§ Work to complete
Present each line of the entries below that holds the word "minus".

___

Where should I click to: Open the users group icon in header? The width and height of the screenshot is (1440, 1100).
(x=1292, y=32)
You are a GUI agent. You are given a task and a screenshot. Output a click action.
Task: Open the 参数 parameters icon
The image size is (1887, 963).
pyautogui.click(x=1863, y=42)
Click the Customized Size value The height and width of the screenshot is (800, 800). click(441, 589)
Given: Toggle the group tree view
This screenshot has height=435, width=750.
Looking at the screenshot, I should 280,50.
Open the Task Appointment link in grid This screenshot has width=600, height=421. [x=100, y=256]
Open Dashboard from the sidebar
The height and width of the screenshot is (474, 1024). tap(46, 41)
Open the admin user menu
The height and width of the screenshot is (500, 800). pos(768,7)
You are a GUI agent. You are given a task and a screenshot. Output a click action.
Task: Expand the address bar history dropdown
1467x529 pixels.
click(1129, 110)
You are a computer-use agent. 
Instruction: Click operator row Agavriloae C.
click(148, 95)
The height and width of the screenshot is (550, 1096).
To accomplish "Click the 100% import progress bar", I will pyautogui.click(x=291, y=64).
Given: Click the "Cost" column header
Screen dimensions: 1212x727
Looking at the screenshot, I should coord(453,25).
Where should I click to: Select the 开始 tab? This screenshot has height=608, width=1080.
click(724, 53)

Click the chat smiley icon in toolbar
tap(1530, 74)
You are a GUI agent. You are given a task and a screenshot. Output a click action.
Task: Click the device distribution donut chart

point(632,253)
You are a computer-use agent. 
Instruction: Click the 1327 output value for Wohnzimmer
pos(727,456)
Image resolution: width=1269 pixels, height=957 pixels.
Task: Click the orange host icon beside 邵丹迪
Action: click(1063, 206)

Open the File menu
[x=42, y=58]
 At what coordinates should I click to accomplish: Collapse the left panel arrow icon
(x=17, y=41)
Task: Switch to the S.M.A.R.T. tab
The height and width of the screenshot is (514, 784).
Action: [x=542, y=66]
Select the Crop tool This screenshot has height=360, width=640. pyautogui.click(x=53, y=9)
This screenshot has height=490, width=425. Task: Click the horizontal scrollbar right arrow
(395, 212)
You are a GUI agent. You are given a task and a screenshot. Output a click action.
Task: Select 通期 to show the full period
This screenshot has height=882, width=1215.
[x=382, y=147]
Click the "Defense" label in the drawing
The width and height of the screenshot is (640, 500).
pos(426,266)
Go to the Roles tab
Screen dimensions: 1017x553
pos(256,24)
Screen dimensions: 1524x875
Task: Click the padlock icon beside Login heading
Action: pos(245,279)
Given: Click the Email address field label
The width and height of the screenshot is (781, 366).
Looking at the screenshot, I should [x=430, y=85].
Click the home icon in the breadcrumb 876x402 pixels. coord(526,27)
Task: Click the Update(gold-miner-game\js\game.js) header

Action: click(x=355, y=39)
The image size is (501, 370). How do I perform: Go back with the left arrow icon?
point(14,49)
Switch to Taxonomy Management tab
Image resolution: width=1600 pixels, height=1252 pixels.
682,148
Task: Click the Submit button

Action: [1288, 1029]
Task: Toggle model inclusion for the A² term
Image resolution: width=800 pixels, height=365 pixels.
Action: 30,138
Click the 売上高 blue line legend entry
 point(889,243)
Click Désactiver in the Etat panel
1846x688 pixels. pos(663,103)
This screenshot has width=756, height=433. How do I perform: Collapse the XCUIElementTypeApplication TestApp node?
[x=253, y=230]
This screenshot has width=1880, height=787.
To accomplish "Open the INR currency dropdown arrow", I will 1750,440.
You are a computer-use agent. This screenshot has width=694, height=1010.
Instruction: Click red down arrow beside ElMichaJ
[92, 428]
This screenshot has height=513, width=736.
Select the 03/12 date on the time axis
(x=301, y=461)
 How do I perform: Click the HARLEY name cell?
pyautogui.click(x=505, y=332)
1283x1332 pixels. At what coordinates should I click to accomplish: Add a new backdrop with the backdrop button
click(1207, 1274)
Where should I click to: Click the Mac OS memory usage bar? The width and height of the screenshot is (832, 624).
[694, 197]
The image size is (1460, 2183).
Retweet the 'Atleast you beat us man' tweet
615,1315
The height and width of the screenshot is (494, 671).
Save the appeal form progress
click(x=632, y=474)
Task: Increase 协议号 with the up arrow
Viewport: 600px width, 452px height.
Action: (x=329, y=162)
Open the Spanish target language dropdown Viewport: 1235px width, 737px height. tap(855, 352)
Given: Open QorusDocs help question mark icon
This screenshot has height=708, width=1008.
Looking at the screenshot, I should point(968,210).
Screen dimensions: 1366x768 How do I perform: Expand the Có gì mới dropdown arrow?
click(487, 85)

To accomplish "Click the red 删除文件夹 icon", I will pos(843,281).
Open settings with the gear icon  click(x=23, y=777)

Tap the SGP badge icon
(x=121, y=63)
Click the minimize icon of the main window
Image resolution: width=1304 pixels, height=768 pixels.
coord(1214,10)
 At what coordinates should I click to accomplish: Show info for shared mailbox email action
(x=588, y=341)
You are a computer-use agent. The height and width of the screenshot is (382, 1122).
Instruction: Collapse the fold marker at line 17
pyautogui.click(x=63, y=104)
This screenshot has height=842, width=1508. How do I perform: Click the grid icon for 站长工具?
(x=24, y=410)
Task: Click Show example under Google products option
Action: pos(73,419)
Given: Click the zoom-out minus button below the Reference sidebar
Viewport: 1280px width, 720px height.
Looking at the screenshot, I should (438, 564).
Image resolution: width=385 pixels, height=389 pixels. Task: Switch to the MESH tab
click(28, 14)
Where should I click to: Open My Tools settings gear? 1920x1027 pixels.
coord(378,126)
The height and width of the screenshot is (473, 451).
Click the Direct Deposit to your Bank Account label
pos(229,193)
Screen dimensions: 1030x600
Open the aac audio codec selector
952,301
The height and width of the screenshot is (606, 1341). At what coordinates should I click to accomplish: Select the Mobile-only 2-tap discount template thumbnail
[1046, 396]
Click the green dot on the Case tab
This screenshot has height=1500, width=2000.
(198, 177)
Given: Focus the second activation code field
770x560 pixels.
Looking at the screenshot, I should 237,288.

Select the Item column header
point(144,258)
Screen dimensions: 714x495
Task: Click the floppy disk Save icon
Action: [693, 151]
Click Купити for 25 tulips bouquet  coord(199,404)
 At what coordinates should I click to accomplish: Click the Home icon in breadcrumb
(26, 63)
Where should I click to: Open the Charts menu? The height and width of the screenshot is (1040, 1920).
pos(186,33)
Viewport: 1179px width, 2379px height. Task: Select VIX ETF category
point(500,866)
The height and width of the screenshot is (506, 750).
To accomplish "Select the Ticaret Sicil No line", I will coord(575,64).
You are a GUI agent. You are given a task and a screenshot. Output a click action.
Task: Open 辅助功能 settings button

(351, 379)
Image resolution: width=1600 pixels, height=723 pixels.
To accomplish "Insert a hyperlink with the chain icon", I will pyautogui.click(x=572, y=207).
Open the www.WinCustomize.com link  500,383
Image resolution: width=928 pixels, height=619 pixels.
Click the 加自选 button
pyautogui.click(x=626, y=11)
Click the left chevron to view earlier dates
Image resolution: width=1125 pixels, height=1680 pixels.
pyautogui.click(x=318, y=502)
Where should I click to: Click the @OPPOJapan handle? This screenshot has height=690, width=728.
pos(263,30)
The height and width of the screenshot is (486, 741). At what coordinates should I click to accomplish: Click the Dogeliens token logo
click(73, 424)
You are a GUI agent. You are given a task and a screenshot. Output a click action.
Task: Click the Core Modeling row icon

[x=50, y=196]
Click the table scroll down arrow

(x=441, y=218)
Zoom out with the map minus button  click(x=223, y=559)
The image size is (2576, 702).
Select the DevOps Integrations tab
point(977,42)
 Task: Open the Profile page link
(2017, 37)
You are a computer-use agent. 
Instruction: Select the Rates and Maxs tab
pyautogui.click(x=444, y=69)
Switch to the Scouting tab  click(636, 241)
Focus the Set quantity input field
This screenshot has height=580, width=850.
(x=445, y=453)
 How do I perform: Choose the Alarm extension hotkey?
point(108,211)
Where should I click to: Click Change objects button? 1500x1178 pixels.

___

§ Solution to this exercise
Given: Click the zoom-out minus button below the Reference sidebar
Zoom out with the map minus button  click(x=223, y=559)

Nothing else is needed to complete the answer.